_Stated problem_
Output the records from their first line through the line containing "pyautogui.click(x=471, y=774)" as a Markdown table with the columns No. and Line, one row per line and blank lines omitted.

[Word and element location records]
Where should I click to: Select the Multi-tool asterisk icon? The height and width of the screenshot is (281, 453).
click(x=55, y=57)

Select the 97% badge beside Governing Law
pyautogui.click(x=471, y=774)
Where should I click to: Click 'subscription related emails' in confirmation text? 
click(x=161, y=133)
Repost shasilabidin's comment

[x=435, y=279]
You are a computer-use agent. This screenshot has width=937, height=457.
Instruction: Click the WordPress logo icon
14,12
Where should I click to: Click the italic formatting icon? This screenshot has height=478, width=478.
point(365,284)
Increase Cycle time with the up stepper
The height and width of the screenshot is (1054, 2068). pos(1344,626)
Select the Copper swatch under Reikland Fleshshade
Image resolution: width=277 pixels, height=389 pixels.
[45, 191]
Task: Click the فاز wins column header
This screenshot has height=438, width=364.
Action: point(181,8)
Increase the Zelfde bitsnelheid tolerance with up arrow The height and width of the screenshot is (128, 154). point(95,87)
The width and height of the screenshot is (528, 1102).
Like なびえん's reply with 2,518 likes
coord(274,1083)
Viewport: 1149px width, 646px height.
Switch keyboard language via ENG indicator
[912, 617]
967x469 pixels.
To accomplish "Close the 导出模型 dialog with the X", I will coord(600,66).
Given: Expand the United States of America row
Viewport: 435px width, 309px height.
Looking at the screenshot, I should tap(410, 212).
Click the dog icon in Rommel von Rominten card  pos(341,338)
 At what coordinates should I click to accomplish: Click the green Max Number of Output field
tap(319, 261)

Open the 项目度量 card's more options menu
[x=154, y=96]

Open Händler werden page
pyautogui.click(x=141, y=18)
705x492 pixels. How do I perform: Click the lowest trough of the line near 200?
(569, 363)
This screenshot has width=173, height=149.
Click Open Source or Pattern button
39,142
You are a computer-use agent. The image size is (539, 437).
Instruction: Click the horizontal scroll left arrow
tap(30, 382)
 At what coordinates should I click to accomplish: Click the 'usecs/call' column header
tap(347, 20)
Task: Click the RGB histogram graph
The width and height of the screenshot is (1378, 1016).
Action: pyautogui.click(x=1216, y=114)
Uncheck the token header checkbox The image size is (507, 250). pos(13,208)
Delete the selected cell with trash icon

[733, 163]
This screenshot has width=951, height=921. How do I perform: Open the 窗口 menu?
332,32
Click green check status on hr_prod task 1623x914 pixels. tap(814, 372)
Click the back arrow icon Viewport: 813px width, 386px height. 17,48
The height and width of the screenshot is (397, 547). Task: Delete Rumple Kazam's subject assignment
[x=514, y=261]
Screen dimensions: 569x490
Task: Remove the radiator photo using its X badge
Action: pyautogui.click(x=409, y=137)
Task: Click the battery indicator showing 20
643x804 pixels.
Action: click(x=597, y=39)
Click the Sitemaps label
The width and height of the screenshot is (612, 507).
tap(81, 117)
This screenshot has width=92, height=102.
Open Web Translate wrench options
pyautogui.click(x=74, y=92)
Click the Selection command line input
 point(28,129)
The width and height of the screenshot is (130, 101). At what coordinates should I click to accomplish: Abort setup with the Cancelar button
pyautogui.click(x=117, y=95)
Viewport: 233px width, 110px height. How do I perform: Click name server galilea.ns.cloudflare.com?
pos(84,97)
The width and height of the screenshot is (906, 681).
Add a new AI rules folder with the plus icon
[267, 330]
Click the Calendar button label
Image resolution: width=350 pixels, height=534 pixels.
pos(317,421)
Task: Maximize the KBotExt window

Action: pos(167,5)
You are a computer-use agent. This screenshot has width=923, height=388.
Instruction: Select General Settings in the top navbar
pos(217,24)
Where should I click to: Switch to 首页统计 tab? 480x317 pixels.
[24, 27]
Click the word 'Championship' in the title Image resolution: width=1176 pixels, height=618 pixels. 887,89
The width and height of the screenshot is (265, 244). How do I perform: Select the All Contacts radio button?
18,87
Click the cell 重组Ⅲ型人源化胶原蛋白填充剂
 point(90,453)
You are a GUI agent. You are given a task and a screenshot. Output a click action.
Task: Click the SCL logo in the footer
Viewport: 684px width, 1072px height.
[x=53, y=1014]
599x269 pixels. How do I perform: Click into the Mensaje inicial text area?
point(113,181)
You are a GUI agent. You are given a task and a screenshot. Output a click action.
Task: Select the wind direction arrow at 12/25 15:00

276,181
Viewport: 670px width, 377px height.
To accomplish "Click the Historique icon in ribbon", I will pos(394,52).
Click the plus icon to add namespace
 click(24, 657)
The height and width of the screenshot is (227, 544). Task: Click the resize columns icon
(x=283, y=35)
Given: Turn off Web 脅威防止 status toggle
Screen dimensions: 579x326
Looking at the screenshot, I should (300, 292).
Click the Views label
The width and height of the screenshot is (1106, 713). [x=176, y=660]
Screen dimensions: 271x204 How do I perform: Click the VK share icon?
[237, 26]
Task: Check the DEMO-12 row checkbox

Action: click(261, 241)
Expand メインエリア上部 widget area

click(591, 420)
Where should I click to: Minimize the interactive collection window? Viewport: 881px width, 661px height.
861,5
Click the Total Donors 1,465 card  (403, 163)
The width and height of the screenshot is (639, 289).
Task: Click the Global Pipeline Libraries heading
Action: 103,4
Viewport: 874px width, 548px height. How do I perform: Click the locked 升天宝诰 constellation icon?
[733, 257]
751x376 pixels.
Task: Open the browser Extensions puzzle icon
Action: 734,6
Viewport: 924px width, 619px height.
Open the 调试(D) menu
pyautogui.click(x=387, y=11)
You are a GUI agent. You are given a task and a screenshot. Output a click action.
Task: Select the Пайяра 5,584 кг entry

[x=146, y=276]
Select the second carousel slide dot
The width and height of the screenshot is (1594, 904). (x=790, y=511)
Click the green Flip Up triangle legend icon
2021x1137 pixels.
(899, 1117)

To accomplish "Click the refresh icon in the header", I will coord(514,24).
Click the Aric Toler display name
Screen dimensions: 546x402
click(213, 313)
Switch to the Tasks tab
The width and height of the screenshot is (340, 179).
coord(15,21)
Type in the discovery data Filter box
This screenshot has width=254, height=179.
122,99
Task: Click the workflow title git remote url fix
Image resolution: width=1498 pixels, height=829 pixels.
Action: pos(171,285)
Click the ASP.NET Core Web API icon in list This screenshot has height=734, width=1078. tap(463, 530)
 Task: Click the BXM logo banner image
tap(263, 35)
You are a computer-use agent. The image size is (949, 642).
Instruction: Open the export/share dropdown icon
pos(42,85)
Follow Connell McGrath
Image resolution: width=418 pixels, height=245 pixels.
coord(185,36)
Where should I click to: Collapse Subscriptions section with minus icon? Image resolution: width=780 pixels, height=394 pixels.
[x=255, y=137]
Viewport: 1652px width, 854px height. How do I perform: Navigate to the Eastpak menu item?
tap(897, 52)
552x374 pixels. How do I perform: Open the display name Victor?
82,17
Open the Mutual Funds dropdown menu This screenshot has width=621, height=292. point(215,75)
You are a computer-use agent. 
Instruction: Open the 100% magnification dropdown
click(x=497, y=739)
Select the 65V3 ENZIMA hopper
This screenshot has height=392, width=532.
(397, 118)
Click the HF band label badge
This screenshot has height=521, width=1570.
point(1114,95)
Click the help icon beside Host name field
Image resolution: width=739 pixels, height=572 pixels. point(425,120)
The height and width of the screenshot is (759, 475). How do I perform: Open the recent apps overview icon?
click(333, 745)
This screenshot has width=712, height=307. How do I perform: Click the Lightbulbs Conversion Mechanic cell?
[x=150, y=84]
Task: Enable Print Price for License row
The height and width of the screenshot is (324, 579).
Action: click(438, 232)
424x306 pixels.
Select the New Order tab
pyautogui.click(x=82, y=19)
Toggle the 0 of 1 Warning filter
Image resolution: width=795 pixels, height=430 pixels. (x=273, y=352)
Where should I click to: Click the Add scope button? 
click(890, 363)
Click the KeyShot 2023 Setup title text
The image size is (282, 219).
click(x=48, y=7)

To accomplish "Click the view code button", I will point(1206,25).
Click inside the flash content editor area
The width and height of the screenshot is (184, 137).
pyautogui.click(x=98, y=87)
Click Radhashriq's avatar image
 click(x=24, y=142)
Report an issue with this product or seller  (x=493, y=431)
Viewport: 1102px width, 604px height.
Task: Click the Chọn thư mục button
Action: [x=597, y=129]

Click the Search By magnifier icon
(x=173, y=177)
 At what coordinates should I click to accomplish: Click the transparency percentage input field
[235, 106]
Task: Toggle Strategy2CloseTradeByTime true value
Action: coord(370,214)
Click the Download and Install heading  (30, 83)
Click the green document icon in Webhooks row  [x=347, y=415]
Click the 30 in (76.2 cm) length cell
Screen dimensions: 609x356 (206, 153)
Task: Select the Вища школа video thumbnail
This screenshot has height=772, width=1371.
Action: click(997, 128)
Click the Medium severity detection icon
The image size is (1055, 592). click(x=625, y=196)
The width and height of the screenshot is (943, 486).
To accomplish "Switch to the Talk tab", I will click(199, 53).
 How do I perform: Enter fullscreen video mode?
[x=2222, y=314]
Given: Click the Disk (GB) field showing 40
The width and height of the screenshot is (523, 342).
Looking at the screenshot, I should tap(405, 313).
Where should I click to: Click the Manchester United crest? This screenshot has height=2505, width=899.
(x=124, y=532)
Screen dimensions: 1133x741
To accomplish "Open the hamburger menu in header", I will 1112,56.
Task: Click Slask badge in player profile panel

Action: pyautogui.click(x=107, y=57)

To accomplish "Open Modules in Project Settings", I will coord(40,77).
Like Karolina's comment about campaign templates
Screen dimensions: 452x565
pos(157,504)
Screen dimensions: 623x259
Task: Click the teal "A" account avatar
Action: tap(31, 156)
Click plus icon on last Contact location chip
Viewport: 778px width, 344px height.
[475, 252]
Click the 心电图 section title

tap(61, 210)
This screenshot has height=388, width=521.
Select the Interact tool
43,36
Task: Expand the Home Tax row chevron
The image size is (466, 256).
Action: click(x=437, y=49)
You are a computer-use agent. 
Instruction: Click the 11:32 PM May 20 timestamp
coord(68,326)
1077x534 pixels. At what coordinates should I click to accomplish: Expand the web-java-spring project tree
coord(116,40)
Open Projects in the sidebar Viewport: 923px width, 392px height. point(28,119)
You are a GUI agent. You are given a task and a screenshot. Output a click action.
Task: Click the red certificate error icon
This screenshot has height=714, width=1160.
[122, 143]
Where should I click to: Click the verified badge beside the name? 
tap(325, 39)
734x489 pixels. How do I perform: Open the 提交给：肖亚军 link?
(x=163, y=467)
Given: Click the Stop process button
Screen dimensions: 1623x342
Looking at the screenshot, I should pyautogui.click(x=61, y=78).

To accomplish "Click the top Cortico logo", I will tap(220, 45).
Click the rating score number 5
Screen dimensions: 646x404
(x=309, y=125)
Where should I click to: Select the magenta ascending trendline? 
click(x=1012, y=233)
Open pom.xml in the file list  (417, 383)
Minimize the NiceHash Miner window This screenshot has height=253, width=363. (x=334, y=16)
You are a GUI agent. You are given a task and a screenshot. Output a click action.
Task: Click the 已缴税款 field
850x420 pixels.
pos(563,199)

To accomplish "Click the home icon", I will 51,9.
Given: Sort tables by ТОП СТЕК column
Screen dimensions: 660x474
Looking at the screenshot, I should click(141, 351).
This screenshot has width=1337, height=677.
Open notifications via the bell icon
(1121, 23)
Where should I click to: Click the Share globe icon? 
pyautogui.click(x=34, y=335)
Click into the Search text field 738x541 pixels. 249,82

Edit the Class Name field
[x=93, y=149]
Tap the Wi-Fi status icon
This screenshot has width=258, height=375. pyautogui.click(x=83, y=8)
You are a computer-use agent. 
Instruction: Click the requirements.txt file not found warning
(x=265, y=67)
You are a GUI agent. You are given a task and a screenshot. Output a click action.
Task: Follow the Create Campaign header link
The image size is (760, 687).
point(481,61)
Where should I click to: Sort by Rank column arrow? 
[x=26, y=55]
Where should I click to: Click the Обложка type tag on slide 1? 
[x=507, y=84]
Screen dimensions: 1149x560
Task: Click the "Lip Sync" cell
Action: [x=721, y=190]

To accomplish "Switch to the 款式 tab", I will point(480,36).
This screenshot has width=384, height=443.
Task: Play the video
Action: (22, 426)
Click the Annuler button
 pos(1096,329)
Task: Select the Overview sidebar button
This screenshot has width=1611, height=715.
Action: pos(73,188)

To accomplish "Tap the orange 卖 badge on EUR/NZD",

_Written answer_
| No. | Line |
|---|---|
| 1 | Where should I click to: Select the Multi-tool asterisk icon? The height and width of the screenshot is (281, 453). |
| 2 | click(x=55, y=57) |
| 3 | Select the 97% badge beside Governing Law |
| 4 | pyautogui.click(x=471, y=774) |